#### Document segment ####
Development and validation of a one-step SMN assay for genetic testing in spinal muscular atrophy via MALDI-TOF MS

Abstract

Spinal muscular atrophy (SMA) is a fatal neuromuscular disorder primarily attributed to the homozygous deletion of the survival motor neuron 1 (SMN1) gene, with disease severity closely correlated to the copy number variations (CNV) of SMN2. Conventional methodologies, however, fail to provide a comprehensive gene overview of SMN and are often both time-intensive and costly. In this study, we present a novel one-step MALDI-TOF MS assay for SMA gene testing. To accurately quantify CNV, we incorporated RPPH1 as an internal control alongside normal samples and competing templates targeting SMN1, SMN2, and RPPH1 for multiple corrections. The CNV assay enables precise quantification of exons 7/8 in both SMN1 and SMN2 genes, achieving a kappa value of 0.935 (P < 0.001) when compared with multiple ligation-dependent probe amplification (MLPA) during its development phase. This accuracy was further corroborated in a cohort comprising 78 individuals. To identify patients harboring compound heterozygous mutations or silent carriers, prevalent pathogenic variants along with sequence variants of SMN1 were integrated into our analysis framework; plasmids were constructed for methodological validation purposes. Utilizing these combinatorial assays for SMN detection, we identified one patient exhibiting a compound heterozygous mutation characterized by genotype [0 + 1^d] and another subject presenting genotype [2 + 1], who harbored simultaneous variants of g.27134T > G and g.27706_27707delAT. The CNV assessment combined with pathogenic variants analysis developed through MALDI-TOF MS provides a comprehensive gene profile of SMN within a single analytical run. Given its unparalleled cost-effectiveness and time efficiency, this approach holds significant promise for further application in clinical diagnosis as well as newborn screening for SMA.
#### The data ####
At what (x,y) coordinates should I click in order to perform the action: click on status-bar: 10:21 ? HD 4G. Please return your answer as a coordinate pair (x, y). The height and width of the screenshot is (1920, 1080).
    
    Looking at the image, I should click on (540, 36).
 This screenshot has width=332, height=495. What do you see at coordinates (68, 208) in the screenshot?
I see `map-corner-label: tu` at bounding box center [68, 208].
####
● Problem description: In the abstract on the MALDI-TOF MS assay for spinal muscular atrophy, what kappa value did the copy number assay reach when compared with MLPA?

● Written solution: 0.935 (P < 0.001)